Un buen amigo profesor me contaba hace unos días que algunos de sus alumnos le habían cuestionado las maneras de transmitir sus conocimientos y la metodología empleada para impartir las clases. Los escuchó, con paciencia y sana humildad, y tuvo en cuenta las dos consideraciones presentadas. La primera se refería a la rapidez de las exposiciones y no le resultó complicado ir algo más despacio y la segunda la solucionó también sin ningún esfuerzo porque consistía en aumentar el número de ejemplos. El ambiente en el aula mejoró, él estaba satisfecho y les pidió que planificaran el esfuerzo.
La sorpresa vino unos días después con motivo del examen escrito. El grupito de estudiantes que más críticas le presentaron obtuvieron unos resultados inferiores al resto de la clase. Antes de comentarlo abiertamente con ellos, analizó las posibles causas. Se preguntó si sería por una cuestión de capacidad intelectual o por una memoria más frágil o por un exceso de actividades extraacadémicas que le limitasen el tiempo de estudio.
Sus conclusiones coincidieron con las respuestas de los propios alumnos en una puesta en común que celebraron. Las razones eran simplemente de despistes. Se les echó el tiempo encima y las horas de estudio resultaron insuficientes. Supieron reconocerlo y prometieron que no volvería a ocurrir.
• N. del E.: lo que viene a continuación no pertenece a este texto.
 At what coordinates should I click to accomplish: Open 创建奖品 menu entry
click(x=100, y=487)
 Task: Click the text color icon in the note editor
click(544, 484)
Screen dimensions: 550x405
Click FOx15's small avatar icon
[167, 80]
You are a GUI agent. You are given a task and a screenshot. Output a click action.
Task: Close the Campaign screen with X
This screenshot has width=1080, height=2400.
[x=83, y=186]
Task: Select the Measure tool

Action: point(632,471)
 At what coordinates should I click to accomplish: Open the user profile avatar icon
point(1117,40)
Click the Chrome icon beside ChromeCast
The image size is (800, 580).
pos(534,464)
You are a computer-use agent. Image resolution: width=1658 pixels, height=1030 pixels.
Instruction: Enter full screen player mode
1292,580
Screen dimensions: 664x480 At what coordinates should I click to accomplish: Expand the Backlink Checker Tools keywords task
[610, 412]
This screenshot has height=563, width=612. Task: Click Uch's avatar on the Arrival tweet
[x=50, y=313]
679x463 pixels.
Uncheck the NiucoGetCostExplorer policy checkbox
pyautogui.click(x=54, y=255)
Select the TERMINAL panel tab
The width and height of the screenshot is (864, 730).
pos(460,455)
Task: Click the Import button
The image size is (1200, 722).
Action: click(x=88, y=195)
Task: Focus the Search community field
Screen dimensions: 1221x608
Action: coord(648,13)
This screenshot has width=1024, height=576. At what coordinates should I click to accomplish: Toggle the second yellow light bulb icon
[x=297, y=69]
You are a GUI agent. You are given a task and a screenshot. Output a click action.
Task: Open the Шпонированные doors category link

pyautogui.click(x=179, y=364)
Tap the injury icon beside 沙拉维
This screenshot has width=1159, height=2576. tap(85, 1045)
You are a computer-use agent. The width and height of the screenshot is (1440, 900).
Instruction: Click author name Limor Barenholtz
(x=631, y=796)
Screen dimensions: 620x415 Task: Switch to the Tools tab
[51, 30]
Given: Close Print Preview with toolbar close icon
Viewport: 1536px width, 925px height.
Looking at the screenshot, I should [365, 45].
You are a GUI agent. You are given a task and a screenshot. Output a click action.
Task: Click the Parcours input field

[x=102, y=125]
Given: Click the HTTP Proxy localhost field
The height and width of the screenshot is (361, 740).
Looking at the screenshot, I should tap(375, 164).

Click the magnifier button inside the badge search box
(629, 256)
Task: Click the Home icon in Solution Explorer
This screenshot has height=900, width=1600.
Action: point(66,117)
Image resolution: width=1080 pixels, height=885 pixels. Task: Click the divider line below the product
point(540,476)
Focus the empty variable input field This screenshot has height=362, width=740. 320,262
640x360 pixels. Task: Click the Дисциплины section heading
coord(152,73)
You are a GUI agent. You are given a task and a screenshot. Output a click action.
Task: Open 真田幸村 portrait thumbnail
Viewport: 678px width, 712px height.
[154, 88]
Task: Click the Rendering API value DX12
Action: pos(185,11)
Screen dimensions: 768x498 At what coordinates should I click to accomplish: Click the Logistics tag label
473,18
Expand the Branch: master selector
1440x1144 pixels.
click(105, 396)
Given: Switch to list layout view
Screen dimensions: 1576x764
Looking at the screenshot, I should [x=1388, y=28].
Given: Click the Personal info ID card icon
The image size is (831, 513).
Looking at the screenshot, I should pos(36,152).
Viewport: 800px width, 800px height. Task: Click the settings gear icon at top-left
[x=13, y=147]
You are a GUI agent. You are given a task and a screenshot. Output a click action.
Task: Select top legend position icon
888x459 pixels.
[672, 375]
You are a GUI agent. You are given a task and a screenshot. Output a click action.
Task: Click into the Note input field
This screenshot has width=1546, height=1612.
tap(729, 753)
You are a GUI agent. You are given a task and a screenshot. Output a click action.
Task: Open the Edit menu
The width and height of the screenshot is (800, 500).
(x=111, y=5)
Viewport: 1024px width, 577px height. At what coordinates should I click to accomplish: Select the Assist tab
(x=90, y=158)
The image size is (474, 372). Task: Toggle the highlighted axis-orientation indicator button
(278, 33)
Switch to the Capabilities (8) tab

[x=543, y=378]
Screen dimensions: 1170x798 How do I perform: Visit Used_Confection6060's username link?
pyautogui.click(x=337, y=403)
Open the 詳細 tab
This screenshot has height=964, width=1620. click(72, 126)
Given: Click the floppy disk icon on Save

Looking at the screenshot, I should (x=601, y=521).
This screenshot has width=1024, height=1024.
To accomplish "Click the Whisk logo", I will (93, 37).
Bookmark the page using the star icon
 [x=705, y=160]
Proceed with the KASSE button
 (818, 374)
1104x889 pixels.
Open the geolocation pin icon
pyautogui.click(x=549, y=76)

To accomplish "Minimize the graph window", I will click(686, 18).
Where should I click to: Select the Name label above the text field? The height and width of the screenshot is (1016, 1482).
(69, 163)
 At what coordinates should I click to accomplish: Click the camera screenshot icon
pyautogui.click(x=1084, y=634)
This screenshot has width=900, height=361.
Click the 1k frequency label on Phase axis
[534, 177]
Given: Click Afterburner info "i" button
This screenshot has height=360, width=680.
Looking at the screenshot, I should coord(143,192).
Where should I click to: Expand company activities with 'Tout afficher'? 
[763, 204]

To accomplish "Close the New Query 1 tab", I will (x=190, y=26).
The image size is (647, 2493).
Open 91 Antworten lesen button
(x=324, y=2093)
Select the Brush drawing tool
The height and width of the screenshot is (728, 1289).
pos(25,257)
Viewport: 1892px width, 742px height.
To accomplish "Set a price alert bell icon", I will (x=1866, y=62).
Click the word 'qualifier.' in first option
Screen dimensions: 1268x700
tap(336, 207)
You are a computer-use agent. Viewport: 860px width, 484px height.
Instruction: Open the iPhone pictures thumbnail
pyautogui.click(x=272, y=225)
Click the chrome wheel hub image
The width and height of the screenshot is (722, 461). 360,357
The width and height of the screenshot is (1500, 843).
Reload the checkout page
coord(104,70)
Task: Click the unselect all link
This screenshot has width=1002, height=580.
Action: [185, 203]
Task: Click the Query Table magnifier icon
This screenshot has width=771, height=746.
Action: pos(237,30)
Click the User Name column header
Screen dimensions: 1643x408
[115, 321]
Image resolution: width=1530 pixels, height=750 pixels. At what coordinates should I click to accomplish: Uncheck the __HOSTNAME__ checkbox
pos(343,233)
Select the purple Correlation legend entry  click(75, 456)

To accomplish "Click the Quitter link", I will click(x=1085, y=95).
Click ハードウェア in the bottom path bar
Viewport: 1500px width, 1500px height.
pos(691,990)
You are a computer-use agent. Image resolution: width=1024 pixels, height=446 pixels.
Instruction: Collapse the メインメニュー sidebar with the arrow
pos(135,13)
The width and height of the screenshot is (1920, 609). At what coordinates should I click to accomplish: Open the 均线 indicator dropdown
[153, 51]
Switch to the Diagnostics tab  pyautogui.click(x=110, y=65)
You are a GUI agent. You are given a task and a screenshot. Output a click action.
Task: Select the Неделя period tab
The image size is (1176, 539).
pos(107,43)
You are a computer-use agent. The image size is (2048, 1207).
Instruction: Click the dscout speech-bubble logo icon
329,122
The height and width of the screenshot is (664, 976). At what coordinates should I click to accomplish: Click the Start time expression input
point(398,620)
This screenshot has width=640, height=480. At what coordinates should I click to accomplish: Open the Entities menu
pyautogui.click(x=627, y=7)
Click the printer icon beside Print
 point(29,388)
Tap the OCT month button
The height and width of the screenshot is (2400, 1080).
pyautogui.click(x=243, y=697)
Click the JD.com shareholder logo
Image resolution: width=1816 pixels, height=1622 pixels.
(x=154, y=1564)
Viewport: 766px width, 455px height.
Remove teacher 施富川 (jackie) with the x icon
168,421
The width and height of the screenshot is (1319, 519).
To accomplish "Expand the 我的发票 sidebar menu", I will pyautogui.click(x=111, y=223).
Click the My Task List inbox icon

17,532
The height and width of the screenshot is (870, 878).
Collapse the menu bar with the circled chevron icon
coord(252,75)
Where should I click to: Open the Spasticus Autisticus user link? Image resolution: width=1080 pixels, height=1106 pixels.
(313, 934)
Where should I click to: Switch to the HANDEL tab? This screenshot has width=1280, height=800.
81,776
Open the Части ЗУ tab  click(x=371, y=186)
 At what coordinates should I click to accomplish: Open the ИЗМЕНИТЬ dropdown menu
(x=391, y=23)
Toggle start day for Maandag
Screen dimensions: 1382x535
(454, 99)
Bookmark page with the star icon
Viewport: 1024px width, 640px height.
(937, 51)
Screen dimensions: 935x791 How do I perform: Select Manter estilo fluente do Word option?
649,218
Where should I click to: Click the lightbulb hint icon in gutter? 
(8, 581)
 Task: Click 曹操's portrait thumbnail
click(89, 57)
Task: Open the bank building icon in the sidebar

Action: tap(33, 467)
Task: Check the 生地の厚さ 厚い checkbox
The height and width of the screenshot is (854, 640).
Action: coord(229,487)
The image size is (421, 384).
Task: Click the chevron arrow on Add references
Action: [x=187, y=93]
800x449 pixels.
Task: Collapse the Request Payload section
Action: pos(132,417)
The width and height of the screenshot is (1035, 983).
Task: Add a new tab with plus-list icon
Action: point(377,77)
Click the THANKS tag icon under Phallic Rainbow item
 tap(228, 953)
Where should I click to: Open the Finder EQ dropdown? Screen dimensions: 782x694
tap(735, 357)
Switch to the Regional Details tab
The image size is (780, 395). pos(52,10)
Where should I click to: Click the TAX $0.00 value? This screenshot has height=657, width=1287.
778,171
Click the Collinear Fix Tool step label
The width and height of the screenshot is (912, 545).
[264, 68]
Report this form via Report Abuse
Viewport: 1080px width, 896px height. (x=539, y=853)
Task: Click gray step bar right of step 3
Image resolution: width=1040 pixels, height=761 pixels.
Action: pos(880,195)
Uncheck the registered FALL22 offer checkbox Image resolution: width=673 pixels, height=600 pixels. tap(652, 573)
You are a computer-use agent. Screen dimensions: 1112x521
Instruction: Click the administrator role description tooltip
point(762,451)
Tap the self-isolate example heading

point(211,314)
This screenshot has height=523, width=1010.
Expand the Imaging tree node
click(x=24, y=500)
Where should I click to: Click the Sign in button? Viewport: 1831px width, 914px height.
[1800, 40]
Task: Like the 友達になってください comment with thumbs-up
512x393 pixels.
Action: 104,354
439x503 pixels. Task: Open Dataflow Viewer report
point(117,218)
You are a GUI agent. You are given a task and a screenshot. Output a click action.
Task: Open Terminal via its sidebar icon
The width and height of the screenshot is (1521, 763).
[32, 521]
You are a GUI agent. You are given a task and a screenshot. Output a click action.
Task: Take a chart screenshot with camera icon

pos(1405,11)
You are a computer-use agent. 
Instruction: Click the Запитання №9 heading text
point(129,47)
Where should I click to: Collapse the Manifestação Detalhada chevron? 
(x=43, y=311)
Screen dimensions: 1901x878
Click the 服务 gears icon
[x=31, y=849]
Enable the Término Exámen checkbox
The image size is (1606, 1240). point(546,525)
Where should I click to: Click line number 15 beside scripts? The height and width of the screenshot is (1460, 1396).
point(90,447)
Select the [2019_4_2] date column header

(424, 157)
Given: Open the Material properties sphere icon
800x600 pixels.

Aprovecho esta sencilla historia para reflexionar sobre algunas situaciones de nuestras vidas y actividades. Protestamos o cuestionamos a los demás cuando nosotros no somos mejores e, incluso, podemos estar por debajo. Reprochamos a los demás la falta de puntualidad sin preguntarles el porqué y no justificamos la propia tardanza, dudamos de la calidad del docente y no estudiamos lo suficiente, protestamos por las pocas atenciones recibidas en la sanidad y hacemos un uso excesivo de ella, cuestionamos a los compañeros y fomentamos el cuchicheo y mal ambiente, criticamos a nuestros padres y no colaboramos con ellos, corregimos a los hijos desde la incoherencia entre lo que decimos y hacemos, exigimos a los alumnos sin tener en cuenta sus peculiaridades.
Corremos el riesgo del doble rasero. El primero es ser muy exigente con los demás y poco con nosotros. Nos convertimos en intransigentes y en unos eternos insatisfechos que se van quedando solos porque todos huyen y nadie les aguanta. Existe un segundo tipo, la de aquellos que son muy exigentes consigo mismos y poco con los demás y viven agobiados porque nunca están contentos y viene el agotamiento, la tristeza de metas inalcanzadas por inalcanzables.
Ambas situaciones nos incapacitan para ser felices, anhelo del ser humano y llegamos a derroteros amargos y enfermizos. Nos alejamos de los demás para quedarnos ensimismados y reducidos a nuestro pequeño mundo en el que no se comparten actividades, ni ideas, ni sentimientos ni creencias. Cuando esto sucede dejamos el “nosotros” para instalarnos en el “egocentrismo absurdo” caracterizado por la falta de crecimiento. Un sano equilibrio entre lo que damos y pedimos, entre lo que exigimos a los demás y a nosotros mismos es fundamental para ser feliz.